Python Evaluator¶

This stage supports the running of native Python scripts to meet the requirements of custom business logic.

Configuration¶

The configuration tabs for this stage are General, Basic, Input/Output, and Script.

General¶

Name	Required?	Description
Name	Yes	The name of the stage.
Description	No	The description of the stage.
Stage Library	Yes	The streaming operator library to which the stage belongs.
Required Fields	No	The fields that the data records must contain. If the specified fields are not included, the record will be filtered out.
Preconditions	No	The conditions that must be satisfied by the data records. Records that do not meet the conditions will be filtered out. For example, `${record:value('/value') > 0}`. For the syntax of EL expressions, see `Expression Language https://docs.streamsets.com/portal/datacollector/latest/help/datacollector/UserGuide/Expression_Language/ExpressionLanguage_overview.html>`__.
On Record Error	Yes	The processing method for error data.

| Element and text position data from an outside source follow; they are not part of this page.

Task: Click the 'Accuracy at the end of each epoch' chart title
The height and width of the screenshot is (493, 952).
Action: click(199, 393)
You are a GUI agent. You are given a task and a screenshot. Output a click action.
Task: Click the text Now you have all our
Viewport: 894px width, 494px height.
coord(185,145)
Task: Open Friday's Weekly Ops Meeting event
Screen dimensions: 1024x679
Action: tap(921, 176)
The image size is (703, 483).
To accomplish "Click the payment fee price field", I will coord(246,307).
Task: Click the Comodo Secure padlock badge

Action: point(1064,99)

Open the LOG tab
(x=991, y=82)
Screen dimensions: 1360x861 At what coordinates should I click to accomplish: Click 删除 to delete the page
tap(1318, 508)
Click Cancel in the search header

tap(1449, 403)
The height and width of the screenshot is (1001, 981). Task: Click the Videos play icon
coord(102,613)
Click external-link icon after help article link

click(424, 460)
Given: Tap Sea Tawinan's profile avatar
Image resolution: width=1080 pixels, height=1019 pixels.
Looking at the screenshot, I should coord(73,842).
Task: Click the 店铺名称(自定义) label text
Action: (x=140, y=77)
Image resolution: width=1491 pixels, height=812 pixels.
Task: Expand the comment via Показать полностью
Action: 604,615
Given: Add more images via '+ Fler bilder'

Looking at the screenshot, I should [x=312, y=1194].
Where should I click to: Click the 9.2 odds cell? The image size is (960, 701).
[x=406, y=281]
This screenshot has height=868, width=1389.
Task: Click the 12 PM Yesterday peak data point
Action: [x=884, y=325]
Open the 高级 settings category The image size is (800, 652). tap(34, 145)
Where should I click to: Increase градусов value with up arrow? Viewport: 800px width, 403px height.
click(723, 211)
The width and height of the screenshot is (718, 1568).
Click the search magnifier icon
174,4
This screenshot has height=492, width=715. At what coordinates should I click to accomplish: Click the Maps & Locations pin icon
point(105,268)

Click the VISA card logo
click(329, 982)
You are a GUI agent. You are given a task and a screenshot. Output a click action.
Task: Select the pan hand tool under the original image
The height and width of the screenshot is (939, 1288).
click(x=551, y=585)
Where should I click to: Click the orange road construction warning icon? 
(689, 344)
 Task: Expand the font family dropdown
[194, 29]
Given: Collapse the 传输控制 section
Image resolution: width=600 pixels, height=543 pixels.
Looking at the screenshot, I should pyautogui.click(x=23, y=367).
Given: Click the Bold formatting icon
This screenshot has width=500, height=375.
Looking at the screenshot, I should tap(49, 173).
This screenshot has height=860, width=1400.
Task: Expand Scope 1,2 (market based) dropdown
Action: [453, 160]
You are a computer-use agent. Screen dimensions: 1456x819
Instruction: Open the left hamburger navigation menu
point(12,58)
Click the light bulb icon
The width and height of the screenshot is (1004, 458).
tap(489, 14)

Discard: Error data will be discarded and ignored Send to Error: Error messages will be reported Stop Pipeline: The pipeline will be stopped

Basic¶

Name

Required?

Description

Lineage Mapping

Yes

Select the mapping between the input and output points.

1:1: In each line of the Input/Output configuration, an input point corresponds to an output point.
M:1: In the Input/Output configuration, multiple input points correspond to one output point.

Quality Filter

No

Filter the data according to the data quality. Only records that meet the quality conditions will be processed by this stage.

Input/Output¶

Name	Required?	Description
Input Point	Yes	Specify the input point of the records, using the format {modelId}::{pointId}. The modelIdPath and pointId of the input data must match with those of the input point.
Output Point	No	Specify the output point of the records, using the format {modelId}::{pointId}. The modelIdPath and pointId of the output data processed by the Python script must match with those of the output point.

Script¶

Name	Required?	Description
Python Script	Yes	Enter the customized Python script, where records represents the input data that has been filtered by the quality conditions.

Output Results¶

After running the customized script, the output results of this stage are included in the attr struct.

Output Example¶

../../../_images/python_evaluator_result.png

Python Script Development Guide¶

# Available constants:

   They are to assign a type to a field with a value null.

   NULL_BOOLEAN, NULL_CHAR, NULL_BYTE, NULL_SHORT, NULL_INTEGER, NULL_LONG

   NULL_FLOATNULL_DOUBLE, NULL_DATE, NULL_DATETIME, NULL_TIME, NULL_DECIMAL

   NULL_BYTE_ARRAY, NULL_STRING, NULL_LIST, NULL_MAP

# Available Objects:
records: an array of records to process, depending on Jython processor processing mode it may have 1 record or all the records in the batch.

state: a dict that is preserved between invocations of this script.  Useful for caching bits of data e.g. counters.

log.<loglevel>(msg, obj...):
use instead of print to send log messages to the log4j log instead of stdout.
loglevel is any log4j level: e.g. info, error, warn, trace.

output.write(record): writes a record to processor output

error.write(record, message): sends a record to error

sdcFunctions.getFieldNull(Record, 'field path'): Receive a constant defined above to check if the field is typed field with value null

sdcFunctions.createRecord(String recordId): Creates a new record.

Pass a recordId to uniquely identify the record and include enough information to track down the record source.

sdcFunctions.createMap(boolean listMap): Create a map for use as a field in a record.
Pass True to this function to create a list map (ordered map)

sdcFunctions.createEvent(String type, int version): Creates a new event.
Create new empty event with standard headers.

sdcFunctions.toEvent(Record): Send event to event stream
Only events created with sdcFunctions.createEvent are supported.

sdcFunctions.isPreview(): Determine if pipeline is in preview mode.

Available Record Header Variables:

record.attributes: a map of record header attributes.

record.<header name>: get the value of 'header name'.

# Add additional module search paths:

import sys
sys.path.append('/some/other/dir/to/search')